PROBLEMS TO SOLVE ▸
1: Condense the paragraph of the Maine legislature article that begins "Democrats have had their share" into a short bulleted list that keeps its main facts.
2: Carry on the article about the Maine Legislature's budget fight with Gov. LePage, starting after its final paragraph.

[[ PASSAGE open ]]

AUGUSTA, Maine — Republicans and Gov. Paul LePage scored a major political victory this week with the rejection of a bill calling for the expansion of Medicaid.
It’s the most prominent of numerous legislative battles Republicans have won this session despite being outnumbered by Democrats. Those victories range from paying hospitals $484 million in past Medicaid debt on their terms to turning back Democrats’ goal of repealing deep income tax cuts enacted two years ago.
Democrats have had their share of victories as well, including, from their perspective, squashing some of LePage’s proposed changes to the state’s charter school law, adding public school funding to the biennial budget proposal, raising pay for state employees and tempering $200 million in cuts to municipal revenue sharing that were proposed by LePage. But LePage’s veto pen and most Republicans’ willingness to stick with their governor have thwarted Democrats’ success on a number of issues.
“It’s been a real disappointment that we haven’t been able to overturn any of the governor’s vetoes,” said Senate Majority Leader Seth Goodall, D-Richmond. “Some of the votes by Republicans have been against good policy just so they could stay in line with their governor.”
Republicans, especially in the Senate, have held fast in sustaining more than 20 LePage vetoes, but the biggest battle lies in wait for next week when the Legislature returns to Augusta to make some of the most momentous decisions of the session: overriding LePage’s veto of a sweeping energy bill and his expected veto of the biennial budget. According to both Democrats and Republicans — and even LePage himself — a split between Republicans and the chief executive could be in the offing.
The stakes are elevated by the fact that failure to pass a budget by July 1 will result in a state government shutdown. LePage on Thursday suggested a “continuing resolution” temporary budget, but Democrats were cool to that idea, especially after Attorney General Janet Mills said it would not pass constitutional muster.
Asked by reporters what he expected to happen on the biennial budget, LePage answered the question Friday with an analogy.
“I feel like a general leading a foot battle and saying ‘fix bayonets,’ and I hear one click,’” said LePage, whose primary objection to the budget is that Democrats and Republicans on the Appropriations Committee agreed on sales, meals and lodging tax increases to soften some of the governor’s proposed cuts.
“We had a balanced budget,” said LePage, who has promised numerous times that he’ll veto the budget by Tuesday. “We had room to sit down and fix things they’re concerned about, but taxation right now is not appropriate. It is simply not what we need when we’re the 50th worst place in the nation to do business.”

[[ PASSAGE closed ]]
[[ DATASET ENTRIES open ]]

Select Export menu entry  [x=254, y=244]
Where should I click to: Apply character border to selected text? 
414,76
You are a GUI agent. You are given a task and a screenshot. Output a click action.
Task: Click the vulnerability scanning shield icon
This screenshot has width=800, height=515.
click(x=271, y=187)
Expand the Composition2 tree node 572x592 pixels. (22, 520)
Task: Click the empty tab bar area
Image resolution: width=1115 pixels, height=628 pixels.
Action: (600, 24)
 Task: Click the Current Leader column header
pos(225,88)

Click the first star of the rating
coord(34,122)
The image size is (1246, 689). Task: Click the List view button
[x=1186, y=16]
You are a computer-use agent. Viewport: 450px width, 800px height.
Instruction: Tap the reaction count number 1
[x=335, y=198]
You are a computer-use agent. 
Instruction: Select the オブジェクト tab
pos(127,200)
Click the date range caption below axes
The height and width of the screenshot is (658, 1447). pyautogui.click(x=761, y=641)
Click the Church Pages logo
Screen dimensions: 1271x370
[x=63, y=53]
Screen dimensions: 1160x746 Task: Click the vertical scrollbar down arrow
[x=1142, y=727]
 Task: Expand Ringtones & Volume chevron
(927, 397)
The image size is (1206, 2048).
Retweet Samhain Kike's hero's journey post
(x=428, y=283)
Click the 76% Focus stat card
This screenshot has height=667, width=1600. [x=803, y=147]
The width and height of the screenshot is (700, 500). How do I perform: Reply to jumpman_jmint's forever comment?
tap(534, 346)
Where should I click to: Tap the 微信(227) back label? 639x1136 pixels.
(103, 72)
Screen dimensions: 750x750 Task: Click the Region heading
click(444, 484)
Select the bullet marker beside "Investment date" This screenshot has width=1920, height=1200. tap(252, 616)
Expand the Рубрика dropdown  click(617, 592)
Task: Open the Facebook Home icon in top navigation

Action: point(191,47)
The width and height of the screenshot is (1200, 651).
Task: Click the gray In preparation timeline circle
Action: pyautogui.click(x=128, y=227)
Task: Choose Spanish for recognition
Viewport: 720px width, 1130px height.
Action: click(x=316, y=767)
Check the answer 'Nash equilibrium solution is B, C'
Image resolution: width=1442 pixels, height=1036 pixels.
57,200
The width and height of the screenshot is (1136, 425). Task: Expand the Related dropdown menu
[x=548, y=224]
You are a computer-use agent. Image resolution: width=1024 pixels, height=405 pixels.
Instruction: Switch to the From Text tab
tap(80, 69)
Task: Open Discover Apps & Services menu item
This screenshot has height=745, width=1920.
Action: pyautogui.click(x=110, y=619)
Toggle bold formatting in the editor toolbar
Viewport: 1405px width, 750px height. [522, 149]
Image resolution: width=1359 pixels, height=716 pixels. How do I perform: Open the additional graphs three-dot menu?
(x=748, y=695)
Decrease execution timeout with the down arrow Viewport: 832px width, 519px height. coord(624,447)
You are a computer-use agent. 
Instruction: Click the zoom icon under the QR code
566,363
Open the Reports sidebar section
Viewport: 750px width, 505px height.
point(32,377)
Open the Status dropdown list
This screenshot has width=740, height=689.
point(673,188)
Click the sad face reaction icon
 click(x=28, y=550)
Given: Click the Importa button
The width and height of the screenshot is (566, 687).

[[ DATASET ENTRIES closed ]]

ANSWERS PER TASK ▸
1:
- Democrats also won some battles this session:
  - squashing some of LePage's proposed changes to the state's charter school law (a victory from their perspective)
  - adding public school funding to the biennial budget proposal
  - raising pay for state employees
  - tempering the $200 million in municipal revenue sharing cuts LePage proposed
- LePage's veto pen and most Republicans' loyalty to him have still blocked Democrats on a number of issues.

2:
One of LePage’s fiercest allies throughout the legislative session has been House Minority Leader Kenneth Fredette, R-Newport, who has managed to hold his caucus together in support of more than 20 LePage vetoes to date. They’ll face more next week, including 10 that LePage signed on Friday. But even Fredette said Friday that the budget vote could be different, even though most Republicans strenuously oppose tax increases.
“Vote after vote in the House has resulted in party-line votes on tax increases,” said Fredette. “The posture of the budget is different in terms of where we are today. I see this as a choice between passing this state budget or voting for a state government shutdown. Those are horrible choices but I don’t see any other options at this point in time.”
Though he didn’t commit, Fredette said he is likely to vote against LePage on the budget — as he did when the House first considered it — in order to keep government running, but he sees it as a temporary solution and hopes lawmakers can work on a supplemental budget next year that eliminates the tax increases and backfills them with increased revenues that are expected as the economy rebounds.
“I’m hoping the governor will come forward with a supplemental budget to amend this budget,” said Fredette.
The assistant Republican leader in the Senate, Sen. Roger Katz of Augusta, said Friday he plans to vote to override a budget veto.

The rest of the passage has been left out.